Nesta segunda-feira (20), o presidente Jair Bolsonaro foi questionado pela Folha a respeito de qual seria o número de mortes aceitáveis no Brasil pela infecção do Covid-19. A pergunta foi feita como forma de entender as medidas defendidas pelo presidente frente à abertura das escolas e do comércio em meio à pandemia.

O presidente Bolsonaro de imediato respondeu que não era coveiro e se absteve de mais comentários que envolvesse a relação entre mortalidade e as medidas de restrição. Na entrada do Palácio da Alvorada, o presidente afirmou em tom de anúncio que numa conversa com o governador do Distrito Federal, Ibaneis Rocha (MDB), foi citado a abertura das escolas e colégios militares da capital na próxima segunda-feira (27).
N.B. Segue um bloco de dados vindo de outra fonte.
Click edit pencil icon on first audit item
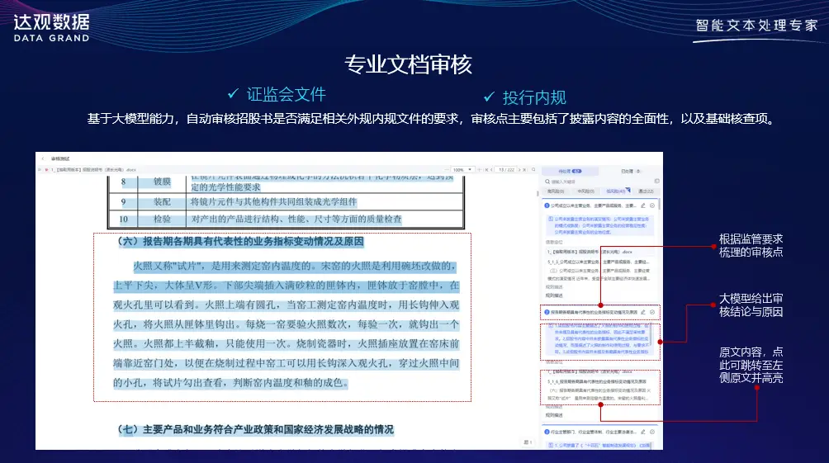The image size is (829, 463). (x=643, y=205)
De acordo com Bolsonaro a abertura das escolas no DF seria o primeiro passo, porém não deu uma resolução final sobre a decisão. O presidente ainda almeja reabrir as 13 unidades militares do país que estão ligadas ao exército.

Governadores determinam fechamento das escolas

Vários governos estaduais determinaram o fechamento de escolas ligadas ao estado, município e as instituições privadas como medida para ajudar a conter a disseminação do coronavírus (Covid-19) no país.

Houve questionamentos sobre a possibilidade da grande transmissão com a abertura das escolas e o presidente afirmou que não era médico e em seguida voltou a falar sobre a economia, de modo a, pressionar os governadores dos estados.

Bolsonaro, também, citou o decreto que flexibiliza o isolamento social e que conversou com o ex-ministro e deputado Osmar terra (MDB-RS) que, também, é médico e defende o abrandamento do isolamento social.

Bolsonaro afirmou que coincidentemente o novo ministro da Saúde também é economista e ressaltou que este é um bom nome para ficar à frente do ministério.

Ainda acrescentou que conversou com o ministro da Economia, Paulo Guedes, sobre o que está acontecendo. O presidente afirmou que quer ajudar, mas pediu que os governos deem uma sinalização, pois é preciso perceber até quando será essa ajuda.

De acordo com Bolsonaro, não dá para fugir da realidade, ou seja, em média cerca de 70% da população irá pegar o coronavírus (Covid-19) e que não adianta adiar o inevitável, percentual ‘que ninguém contesta’.

Bolsonaro defende relaxamento social

Contrário às medidas restritivas indicadas por órgãos de saúde e especialistas de vários países do mundo, o presidente do Brasil trocou o ministro da saúde para ter alguém que compartilha de sua tese sobre a pandemia do coronavírus que já levou a óbito de 2.575 pessoas em todo o país.

O Ministério da Saúde registrou 113 novas mortes nas últimas 24 horas.